6. Section 107 of the Bengal Tenancy Act provides that in all proceedings under Sections 105, 105A and 106, the Revenue Officer shall, subject to rules made by the Local Government under this Act, adopt the procedure laid down in the Code of Civil Procedure for the trial of suits, and his decision in every such proceeding shall have the force and decree of a Civil Court in a suit between the parties, and subject to the provisions of Sections 108 and 109A, shall be final.
7. Now, these words 'subject to the provisions of Sections 105 and 109A shall be final' were added by Act III B.C. of 1898. They were not in the section when the case of Dharani Kanta Lahiri v. Gaber Ali Khan 30 C. 339 at p. 364 : 7 C.W.N. 33 was decided. That is the ground upon which that case has been distinguished, by the Patna High Court in the case of Mahendra Narayan Ray v. Girish Chandra Kar 46 Ind. Cas. 125 : 3 P.L.J. 379. There it was pointed out that the words 'shall be final' were imported into Section 107 with a view to give finality to a decision arrived at by a Revenue Court or by the Special Judge on appeal.
8. Then, Section 109 of the Bengal Tenancy Act lays down that, subject to the provisions of Section 109A, a Civil Court shall not entertain any application or suit concerning any matter which is or has already been the subject of an application made, sent, instituted or proceedings taken under Sections 105 to 108 (both inclusive).
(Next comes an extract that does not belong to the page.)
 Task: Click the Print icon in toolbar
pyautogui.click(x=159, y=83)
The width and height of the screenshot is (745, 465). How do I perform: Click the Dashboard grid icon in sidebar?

9. There can be no doubt that the question whether there was a relation of landlord and tenant between the parties was a question which was within the jurisdiction of the Court of the Revenue Officer to decide under Section 106 of the Bengal Tenancy Act. In fact, the section clearly lays down that a dispute as to whether the relation of landlord and tenant exists may be decided by the Revenue Officer.
10. We may refer, to the case of Kamlanand Singh v. Pram Lal Ganesh 16 Ind. Cas. 935 : 16 C.L.J. 67 Second Appeal No. 539 of 1909 decided by Woodroffe and Carnduff, JJ., on the 20th February 1911) in which it was laid down that when proceedings have been taken before a Settlement Officer in respect of any matter under Section 106 of the Bengal Tenancy Act, a Civil Court is precluded from entertaining a suit concerning such matter.
11. Reference may also be made to the case of Sheodhani Pandev v. Bent Pershad Keori 16 Ind. Cas. 935 : 16 C.L.J. 67.
12. Apart from this, the Court below finds upon the evidence that the jama was transferable. The appeals accordingly fail and are dismissed without costs as the respondent does of appear.